Naturally, there are parts in the current code that we already knew are challenging and needed to be re-phrased or changed during the renewal project. In addition, we did comprehensive benchmarking of similar codes of our peers and customers as well as reviewed potentially upcoming legislation that should possibly be considered in our process. And we, of course, had many internal discussions with our own experts on what should be changed or added.
This time we also wanted to hear what others had to say. During the summer of 2020, we ran several focus groups online, with participants representing some of our biggest suppliers, sustainability-oriented customers, and an investor. My team and I felt that the open dialogue was very helpful. Some suppliers were bravely voicing their concerns over the challenges of ethical codes, but many also gave encouraging comments on how these types of requirements help push sustainability down the supply chain, and how the topics we brought into discussion were valid and spot on. Also our customers were happy with our suggested changes to the Supplier Code of Conduct and about being involved in the process.

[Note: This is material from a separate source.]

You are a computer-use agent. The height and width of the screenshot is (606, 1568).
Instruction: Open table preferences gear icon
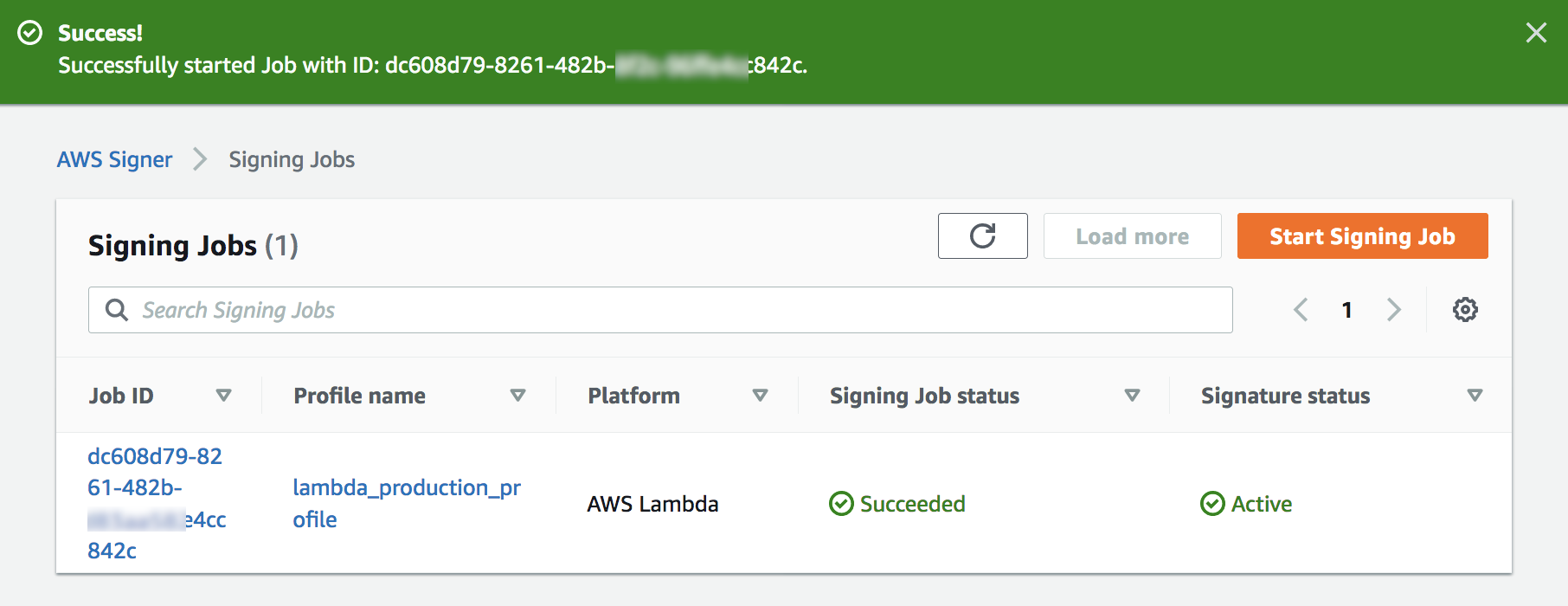(x=1465, y=310)
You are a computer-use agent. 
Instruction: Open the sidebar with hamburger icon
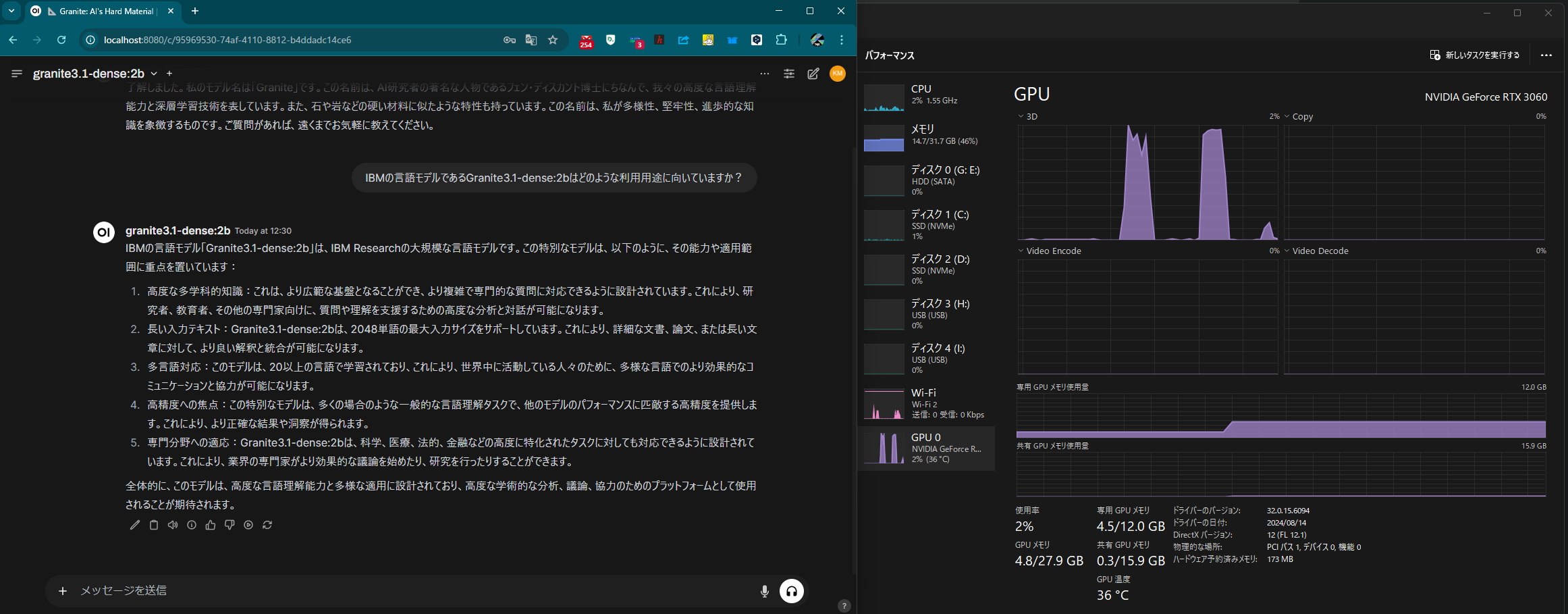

I think that our updated Supplier Code of Conduct better reflects the changing landscape of sustainability. Some of the new elements include data privacy and cyber security, community engagement, reasonable remuneration for employees, and more of an emphasis on environmental performance, such as reducing greenhouse gas emissions and improving circularity.
Ethics evolve over time. What was considered fully acceptable in business a few decades ago, might be completely out of the question today. To be a leader in doing the right thing, we need to stay alert in a changing world and work together with our suppliers and partners.
As my colleague Johanna Hagelberg, Head of Sourcing and Logistics highlighted at our Supplier Day 2020: “With the renewed Supplier Code of Conduct, Stora Enso will continue to invite all its suppliers to continuously raise the bar and drive improvements. We have great suppliers. Together we can do this.”
The updated Supplier Code of Conduct is available in English here. It will be will be valid starting 1 January 2021 and will accompanied by our updated Practical Guidance. The guidance will link the code’s requirements into practice.